En la vida, dejamos atrás a personas de dos formas.



Curiosamente, la primera y más evidente tiene que ver con el fin. Con la muerte, en todas sus formas y modos, en su injusta manía de arañar almas, siempre el día menos pensado e inoportuno. Deja, según quien la ha visto llegar y marcharse sin pagar, paz al que se marcha y un dolor para los que se quedan, que solo la fragilidad de la memoria es capaz de disipar, pero jamás borrar con el tiempo.

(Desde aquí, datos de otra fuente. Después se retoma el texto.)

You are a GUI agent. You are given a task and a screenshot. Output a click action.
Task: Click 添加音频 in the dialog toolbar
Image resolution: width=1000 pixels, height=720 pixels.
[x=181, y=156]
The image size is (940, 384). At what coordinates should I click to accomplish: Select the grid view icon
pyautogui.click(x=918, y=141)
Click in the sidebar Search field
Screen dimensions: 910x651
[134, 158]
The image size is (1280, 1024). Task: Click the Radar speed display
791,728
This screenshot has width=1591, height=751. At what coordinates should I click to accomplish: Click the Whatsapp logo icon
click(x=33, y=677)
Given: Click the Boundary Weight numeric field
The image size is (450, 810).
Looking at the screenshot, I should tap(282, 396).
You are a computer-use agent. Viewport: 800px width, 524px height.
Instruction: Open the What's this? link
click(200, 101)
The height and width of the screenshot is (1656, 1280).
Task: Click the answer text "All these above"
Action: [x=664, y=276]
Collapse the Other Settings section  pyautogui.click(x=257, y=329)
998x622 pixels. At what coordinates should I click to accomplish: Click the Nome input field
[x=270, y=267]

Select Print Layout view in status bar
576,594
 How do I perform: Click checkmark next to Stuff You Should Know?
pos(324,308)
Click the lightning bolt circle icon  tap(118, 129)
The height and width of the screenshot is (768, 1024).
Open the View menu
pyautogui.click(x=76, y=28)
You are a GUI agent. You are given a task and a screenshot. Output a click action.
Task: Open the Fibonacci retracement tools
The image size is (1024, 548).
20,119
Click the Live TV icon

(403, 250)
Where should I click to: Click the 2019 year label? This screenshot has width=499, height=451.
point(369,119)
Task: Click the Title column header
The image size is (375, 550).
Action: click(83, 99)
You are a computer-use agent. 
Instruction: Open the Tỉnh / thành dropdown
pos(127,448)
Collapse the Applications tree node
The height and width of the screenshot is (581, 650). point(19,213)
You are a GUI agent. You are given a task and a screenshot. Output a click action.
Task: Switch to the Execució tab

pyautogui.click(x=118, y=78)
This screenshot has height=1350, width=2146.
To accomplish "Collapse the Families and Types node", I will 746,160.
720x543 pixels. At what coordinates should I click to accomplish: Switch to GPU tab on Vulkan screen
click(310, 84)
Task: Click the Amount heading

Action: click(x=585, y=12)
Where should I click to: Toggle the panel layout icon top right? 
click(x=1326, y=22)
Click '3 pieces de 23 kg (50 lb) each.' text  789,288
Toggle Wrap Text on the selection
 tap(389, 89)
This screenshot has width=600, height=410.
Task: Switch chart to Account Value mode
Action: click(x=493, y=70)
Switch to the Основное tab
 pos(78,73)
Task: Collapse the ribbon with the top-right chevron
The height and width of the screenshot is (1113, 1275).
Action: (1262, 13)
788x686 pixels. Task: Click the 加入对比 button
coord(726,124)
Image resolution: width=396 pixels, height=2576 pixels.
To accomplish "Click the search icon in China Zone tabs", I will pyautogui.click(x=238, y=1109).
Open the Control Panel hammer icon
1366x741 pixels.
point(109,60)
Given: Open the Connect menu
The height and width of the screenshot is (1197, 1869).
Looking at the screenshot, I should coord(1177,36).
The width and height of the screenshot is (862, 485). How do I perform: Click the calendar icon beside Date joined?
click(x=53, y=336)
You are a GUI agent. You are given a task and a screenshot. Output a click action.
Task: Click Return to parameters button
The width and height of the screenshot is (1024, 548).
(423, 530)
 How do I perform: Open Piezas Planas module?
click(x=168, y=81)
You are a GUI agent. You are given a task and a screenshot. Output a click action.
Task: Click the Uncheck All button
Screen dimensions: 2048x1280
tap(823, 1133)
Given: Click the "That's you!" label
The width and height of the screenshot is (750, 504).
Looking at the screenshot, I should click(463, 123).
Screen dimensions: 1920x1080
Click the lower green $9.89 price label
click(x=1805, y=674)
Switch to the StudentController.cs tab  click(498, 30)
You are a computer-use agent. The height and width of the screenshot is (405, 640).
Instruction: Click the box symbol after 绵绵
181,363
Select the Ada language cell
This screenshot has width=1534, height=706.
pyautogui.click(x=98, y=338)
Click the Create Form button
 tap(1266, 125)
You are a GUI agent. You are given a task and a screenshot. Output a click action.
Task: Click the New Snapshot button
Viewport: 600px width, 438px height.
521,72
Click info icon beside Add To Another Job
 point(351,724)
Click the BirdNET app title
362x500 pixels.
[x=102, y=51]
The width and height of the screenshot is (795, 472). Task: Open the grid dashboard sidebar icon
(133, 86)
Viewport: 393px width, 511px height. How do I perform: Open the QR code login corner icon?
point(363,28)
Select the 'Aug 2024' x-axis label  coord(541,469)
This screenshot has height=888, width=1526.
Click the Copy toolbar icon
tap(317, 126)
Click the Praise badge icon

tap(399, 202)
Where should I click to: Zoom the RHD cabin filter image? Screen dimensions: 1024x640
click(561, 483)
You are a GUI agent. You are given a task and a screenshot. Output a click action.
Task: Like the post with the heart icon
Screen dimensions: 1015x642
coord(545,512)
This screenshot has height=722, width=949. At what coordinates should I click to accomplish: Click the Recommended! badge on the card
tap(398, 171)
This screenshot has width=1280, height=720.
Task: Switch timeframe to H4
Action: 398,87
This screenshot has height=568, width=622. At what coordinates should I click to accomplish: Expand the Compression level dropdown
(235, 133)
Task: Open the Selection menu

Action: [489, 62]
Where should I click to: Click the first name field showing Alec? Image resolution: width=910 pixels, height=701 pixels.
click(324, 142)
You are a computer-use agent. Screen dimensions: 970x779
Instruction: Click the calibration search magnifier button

La segunda, sin embargo, es más cruel incluso. Son aquellas personas que se marchan y que siguen respirando. Que siguen viviendo en otros brazos, que siguen sonriéndole a otros ojos, que siguen acariciando, ya otras manos. Es una muerte en vida que nos retuerce un nudo en el estómago. Y que nos trae una dosis de arrepentimiento de tanto en cuando. Lo que no hicimos, lo que no dijimos. Lo que callamos, lo que damos por sentado. En resumen, todo lo que hicimos y no hicimos para encontrarnos donde estamos.

A veces las dejamos atrás, pero otras veces las dejamos marchar. O girar a izquierda o a derecha, a norte o sur. La mayoría de las veces porque sentimos que no queremos ir allá donde ellas se marchan.

Es duro ver doblar la esquina, mirar atrás o ver cómo se marchan a lo lejos. Y saber que no van a volver, o que no vamos a renunciar a donde queremos llegar.

Eso es tan cruel como valiente. Es un amago de personalidad bien entendida, de comprender que hay veces que las personas llegan para caminar con nosotros un tramo, que siempre sabemos dónde comienza y que, a veces, terminó antes de que supiésemos que ya seguíamos andando. Solos.